PROBLEM TO SOLVE: For the listing below, print exactly the lines from the line with "Task: Use the Sweep feature tool" to the line with "Click the plus Add", both included, and nothing beyond them.

GIVEN DATA:
[Start of Attachment]

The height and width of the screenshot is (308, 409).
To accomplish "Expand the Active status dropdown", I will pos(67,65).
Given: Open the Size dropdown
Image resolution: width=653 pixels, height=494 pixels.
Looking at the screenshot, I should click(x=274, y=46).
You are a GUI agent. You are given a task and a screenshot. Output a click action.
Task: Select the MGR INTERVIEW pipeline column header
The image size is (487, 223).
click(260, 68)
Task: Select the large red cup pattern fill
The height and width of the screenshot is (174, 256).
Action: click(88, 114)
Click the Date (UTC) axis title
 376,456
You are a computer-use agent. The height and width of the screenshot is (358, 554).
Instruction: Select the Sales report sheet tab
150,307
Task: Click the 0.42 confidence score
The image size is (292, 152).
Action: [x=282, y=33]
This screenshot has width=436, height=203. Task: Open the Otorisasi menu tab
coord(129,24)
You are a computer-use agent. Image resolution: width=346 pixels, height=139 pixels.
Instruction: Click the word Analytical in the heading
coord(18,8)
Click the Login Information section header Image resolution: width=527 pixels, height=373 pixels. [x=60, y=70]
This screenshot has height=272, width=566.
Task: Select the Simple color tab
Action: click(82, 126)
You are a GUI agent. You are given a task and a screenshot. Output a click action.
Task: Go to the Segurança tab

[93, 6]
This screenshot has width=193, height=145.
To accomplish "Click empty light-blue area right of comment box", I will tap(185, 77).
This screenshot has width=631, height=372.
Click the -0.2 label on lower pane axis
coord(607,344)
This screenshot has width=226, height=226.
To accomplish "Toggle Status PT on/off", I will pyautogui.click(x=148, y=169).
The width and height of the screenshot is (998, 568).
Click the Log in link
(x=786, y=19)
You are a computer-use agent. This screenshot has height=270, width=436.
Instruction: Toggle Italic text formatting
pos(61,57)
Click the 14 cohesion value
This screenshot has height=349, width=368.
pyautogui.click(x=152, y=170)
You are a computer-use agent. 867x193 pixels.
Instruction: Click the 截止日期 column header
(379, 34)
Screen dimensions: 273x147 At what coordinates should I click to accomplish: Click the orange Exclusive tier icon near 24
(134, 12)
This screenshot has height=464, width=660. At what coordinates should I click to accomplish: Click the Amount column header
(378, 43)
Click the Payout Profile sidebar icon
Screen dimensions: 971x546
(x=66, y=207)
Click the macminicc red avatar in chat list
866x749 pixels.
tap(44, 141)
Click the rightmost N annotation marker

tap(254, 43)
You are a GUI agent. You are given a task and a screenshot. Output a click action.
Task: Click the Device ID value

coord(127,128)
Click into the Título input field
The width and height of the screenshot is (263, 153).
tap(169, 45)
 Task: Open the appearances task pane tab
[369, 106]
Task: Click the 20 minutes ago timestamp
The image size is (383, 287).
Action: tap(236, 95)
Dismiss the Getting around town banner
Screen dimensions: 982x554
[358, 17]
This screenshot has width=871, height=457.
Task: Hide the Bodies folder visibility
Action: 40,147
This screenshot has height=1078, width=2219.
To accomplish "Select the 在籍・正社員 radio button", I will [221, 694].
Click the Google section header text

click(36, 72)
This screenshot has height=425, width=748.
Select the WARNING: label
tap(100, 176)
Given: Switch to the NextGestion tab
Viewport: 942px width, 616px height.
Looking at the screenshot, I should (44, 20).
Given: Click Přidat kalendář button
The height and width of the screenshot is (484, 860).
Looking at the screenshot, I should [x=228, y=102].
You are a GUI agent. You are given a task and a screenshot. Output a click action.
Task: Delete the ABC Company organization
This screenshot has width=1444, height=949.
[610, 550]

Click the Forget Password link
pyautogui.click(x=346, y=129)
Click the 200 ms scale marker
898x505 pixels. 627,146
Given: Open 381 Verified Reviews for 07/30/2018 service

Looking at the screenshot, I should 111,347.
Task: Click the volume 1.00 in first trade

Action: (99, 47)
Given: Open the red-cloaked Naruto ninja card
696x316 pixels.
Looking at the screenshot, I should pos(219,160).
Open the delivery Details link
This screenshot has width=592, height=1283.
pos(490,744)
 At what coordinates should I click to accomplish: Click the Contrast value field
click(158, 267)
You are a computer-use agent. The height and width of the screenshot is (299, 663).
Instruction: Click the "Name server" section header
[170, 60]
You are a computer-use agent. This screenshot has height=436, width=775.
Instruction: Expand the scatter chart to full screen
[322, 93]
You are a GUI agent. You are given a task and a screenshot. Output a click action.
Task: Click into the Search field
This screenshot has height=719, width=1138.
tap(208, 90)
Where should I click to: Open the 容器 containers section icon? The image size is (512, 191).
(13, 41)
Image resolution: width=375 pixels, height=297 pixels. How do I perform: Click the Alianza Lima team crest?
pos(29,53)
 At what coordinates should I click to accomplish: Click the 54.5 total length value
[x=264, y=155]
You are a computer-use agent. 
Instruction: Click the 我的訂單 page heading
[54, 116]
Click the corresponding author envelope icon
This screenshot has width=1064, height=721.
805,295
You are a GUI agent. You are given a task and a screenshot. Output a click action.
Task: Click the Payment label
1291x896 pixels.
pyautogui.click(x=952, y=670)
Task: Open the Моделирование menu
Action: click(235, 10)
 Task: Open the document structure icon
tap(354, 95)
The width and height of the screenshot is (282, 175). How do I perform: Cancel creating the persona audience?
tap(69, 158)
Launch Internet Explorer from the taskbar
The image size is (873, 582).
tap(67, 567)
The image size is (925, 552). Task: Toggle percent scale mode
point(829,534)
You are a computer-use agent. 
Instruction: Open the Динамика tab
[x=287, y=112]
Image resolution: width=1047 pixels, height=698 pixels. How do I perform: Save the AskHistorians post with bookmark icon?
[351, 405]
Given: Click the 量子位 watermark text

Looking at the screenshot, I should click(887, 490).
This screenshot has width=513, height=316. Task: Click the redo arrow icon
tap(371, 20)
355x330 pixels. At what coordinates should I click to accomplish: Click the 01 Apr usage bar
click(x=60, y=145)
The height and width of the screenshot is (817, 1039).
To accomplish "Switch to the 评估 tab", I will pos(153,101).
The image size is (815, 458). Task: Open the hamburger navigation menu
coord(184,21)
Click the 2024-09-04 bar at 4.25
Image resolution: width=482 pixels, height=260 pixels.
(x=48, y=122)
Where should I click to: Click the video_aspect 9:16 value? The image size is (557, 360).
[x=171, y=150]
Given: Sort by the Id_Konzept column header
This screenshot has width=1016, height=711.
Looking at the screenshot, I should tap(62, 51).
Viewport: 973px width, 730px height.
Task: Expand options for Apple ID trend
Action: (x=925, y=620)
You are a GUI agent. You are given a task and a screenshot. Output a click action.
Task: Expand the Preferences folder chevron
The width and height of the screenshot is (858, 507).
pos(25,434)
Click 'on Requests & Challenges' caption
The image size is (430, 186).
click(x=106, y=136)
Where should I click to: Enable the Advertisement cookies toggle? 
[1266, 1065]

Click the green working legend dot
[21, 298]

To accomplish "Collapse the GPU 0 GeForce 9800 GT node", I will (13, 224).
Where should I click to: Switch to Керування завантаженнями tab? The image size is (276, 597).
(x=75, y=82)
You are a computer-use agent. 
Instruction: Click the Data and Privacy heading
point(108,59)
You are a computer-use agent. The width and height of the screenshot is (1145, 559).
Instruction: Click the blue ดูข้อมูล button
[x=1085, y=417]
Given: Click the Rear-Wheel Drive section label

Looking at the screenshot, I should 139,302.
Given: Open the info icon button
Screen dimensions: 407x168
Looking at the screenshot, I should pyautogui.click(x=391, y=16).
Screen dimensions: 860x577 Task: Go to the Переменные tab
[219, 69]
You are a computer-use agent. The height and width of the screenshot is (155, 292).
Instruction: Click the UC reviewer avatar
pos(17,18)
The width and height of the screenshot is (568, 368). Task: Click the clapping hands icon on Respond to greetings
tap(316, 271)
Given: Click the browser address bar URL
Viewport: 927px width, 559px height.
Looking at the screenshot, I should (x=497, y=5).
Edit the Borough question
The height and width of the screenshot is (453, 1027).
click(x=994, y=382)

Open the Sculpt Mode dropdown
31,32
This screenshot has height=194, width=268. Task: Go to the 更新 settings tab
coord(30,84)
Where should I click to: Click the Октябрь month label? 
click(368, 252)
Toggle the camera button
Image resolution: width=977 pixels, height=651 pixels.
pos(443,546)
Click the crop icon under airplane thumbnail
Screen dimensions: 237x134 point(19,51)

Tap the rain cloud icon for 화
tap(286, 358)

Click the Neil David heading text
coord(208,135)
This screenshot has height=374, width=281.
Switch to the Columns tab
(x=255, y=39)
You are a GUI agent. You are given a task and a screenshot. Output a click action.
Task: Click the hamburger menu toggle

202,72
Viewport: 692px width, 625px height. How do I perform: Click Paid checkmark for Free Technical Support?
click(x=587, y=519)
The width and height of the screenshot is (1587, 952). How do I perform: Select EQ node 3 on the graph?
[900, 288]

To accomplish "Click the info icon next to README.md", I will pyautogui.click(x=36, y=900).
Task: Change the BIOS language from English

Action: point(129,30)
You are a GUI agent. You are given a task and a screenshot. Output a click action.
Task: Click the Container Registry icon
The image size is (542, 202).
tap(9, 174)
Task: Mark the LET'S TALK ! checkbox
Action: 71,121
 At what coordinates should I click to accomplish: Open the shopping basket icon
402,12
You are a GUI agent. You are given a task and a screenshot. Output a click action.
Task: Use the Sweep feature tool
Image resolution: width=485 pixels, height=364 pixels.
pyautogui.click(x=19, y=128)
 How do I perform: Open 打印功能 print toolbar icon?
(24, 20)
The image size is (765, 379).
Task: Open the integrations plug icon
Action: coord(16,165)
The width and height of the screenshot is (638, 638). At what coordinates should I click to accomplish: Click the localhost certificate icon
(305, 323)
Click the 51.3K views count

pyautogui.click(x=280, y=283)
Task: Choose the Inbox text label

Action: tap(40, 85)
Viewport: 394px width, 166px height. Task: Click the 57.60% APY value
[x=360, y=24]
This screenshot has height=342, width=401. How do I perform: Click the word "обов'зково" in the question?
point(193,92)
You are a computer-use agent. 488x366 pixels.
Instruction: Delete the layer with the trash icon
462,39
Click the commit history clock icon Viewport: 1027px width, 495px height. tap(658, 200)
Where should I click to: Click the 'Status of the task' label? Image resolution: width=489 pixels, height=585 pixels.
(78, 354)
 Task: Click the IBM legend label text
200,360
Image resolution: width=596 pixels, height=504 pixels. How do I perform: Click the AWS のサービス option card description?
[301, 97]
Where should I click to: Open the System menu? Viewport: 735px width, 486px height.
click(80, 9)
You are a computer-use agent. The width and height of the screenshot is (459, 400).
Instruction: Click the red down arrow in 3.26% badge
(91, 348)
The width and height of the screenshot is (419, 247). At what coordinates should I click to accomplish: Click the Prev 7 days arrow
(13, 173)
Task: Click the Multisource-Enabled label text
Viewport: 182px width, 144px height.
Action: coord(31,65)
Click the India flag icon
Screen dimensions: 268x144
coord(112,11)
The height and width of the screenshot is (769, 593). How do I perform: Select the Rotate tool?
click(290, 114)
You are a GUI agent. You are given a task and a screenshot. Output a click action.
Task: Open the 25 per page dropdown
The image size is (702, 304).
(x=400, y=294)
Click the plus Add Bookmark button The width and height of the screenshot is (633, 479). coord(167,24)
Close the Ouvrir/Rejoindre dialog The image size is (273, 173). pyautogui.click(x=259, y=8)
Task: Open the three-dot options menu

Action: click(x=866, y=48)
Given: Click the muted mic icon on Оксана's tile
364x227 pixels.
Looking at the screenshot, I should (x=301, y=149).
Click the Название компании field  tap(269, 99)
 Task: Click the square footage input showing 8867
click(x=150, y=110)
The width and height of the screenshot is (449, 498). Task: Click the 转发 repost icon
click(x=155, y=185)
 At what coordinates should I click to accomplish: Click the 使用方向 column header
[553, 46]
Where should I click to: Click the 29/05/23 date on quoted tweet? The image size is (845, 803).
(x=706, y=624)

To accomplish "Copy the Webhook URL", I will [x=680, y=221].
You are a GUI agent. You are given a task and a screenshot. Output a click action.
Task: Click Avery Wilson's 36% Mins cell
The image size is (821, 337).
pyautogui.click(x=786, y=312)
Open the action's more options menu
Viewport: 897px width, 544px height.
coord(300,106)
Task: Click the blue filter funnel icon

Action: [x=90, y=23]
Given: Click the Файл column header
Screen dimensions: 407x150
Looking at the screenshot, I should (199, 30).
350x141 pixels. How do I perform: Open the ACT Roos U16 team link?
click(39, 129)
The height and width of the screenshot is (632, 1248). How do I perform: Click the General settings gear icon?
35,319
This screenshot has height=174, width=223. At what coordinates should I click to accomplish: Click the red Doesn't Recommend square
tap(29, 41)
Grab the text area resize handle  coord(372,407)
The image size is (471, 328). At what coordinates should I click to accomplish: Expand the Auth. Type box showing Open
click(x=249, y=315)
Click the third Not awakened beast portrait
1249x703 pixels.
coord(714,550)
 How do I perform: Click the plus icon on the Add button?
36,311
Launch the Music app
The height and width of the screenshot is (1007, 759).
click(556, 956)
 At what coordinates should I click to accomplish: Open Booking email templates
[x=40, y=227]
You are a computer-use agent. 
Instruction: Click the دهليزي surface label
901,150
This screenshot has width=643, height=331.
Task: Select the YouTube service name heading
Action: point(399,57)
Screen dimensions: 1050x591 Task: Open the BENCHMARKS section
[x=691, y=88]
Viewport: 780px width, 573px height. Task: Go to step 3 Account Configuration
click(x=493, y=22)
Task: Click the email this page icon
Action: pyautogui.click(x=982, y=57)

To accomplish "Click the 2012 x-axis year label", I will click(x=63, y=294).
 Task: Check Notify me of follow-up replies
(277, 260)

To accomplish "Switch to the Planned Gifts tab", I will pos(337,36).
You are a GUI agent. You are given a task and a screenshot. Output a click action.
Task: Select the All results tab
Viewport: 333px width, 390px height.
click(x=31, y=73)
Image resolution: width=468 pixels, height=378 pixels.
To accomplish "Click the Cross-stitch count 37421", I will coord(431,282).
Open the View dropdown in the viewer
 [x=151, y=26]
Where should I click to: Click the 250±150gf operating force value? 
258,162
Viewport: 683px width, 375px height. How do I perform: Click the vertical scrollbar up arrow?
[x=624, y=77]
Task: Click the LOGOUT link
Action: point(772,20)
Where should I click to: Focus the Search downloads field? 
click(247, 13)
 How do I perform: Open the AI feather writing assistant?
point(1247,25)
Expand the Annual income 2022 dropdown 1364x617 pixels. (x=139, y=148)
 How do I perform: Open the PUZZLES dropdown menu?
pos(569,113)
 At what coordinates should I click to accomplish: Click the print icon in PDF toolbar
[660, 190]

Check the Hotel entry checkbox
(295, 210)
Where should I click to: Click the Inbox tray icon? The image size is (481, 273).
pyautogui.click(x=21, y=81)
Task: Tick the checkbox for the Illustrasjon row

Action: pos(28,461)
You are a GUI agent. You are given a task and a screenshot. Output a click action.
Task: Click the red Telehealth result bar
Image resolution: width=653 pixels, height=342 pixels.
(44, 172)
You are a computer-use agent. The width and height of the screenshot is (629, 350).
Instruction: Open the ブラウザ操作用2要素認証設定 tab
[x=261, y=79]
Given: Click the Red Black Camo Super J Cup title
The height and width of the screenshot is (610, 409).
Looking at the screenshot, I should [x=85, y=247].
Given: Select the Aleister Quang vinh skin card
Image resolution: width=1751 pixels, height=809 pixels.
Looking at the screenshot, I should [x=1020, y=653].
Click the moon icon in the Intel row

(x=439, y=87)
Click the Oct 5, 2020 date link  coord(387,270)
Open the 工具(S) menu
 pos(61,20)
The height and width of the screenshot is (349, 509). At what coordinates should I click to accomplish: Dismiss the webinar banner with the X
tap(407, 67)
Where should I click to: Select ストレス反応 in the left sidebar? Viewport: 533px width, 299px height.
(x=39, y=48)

[End of Attachment]

ANSWER TO THIS TASK:
Task: Use the Sweep feature tool
Image resolution: width=485 pixels, height=364 pixels.
pyautogui.click(x=19, y=128)
 How do I perform: Open 打印功能 print toolbar icon?
(24, 20)
The image size is (765, 379).
Task: Open the integrations plug icon
Action: coord(16,165)
The width and height of the screenshot is (638, 638). At what coordinates should I click to accomplish: Click the localhost certificate icon
(305, 323)
Click the 51.3K views count

pyautogui.click(x=280, y=283)
Task: Choose the Inbox text label

Action: tap(40, 85)
Viewport: 394px width, 166px height. Task: Click the 57.60% APY value
[x=360, y=24]
This screenshot has height=342, width=401. How do I perform: Click the word "обов'зково" in the question?
point(193,92)
You are a computer-use agent. 488x366 pixels.
Instruction: Delete the layer with the trash icon
462,39
Click the commit history clock icon Viewport: 1027px width, 495px height. tap(658, 200)
Where should I click to: Click the 'Status of the task' label? Image resolution: width=489 pixels, height=585 pixels.
(78, 354)
 Task: Click the IBM legend label text
200,360
Image resolution: width=596 pixels, height=504 pixels. How do I perform: Click the AWS のサービス option card description?
[301, 97]
Where should I click to: Open the System menu? Viewport: 735px width, 486px height.
click(80, 9)
You are a computer-use agent. The width and height of the screenshot is (459, 400).
Instruction: Click the red down arrow in 3.26% badge
(91, 348)
The width and height of the screenshot is (419, 247). At what coordinates should I click to accomplish: Click the Prev 7 days arrow
(13, 173)
Task: Click the Multisource-Enabled label text
Viewport: 182px width, 144px height.
Action: coord(31,65)
Click the India flag icon
Screen dimensions: 268x144
coord(112,11)
The height and width of the screenshot is (769, 593). How do I perform: Select the Rotate tool?
click(290, 114)
You are a GUI agent. You are given a task and a screenshot. Output a click action.
Task: Open the 25 per page dropdown
The image size is (702, 304).
(x=400, y=294)
Click the plus Add Bookmark button The width and height of the screenshot is (633, 479). coord(167,24)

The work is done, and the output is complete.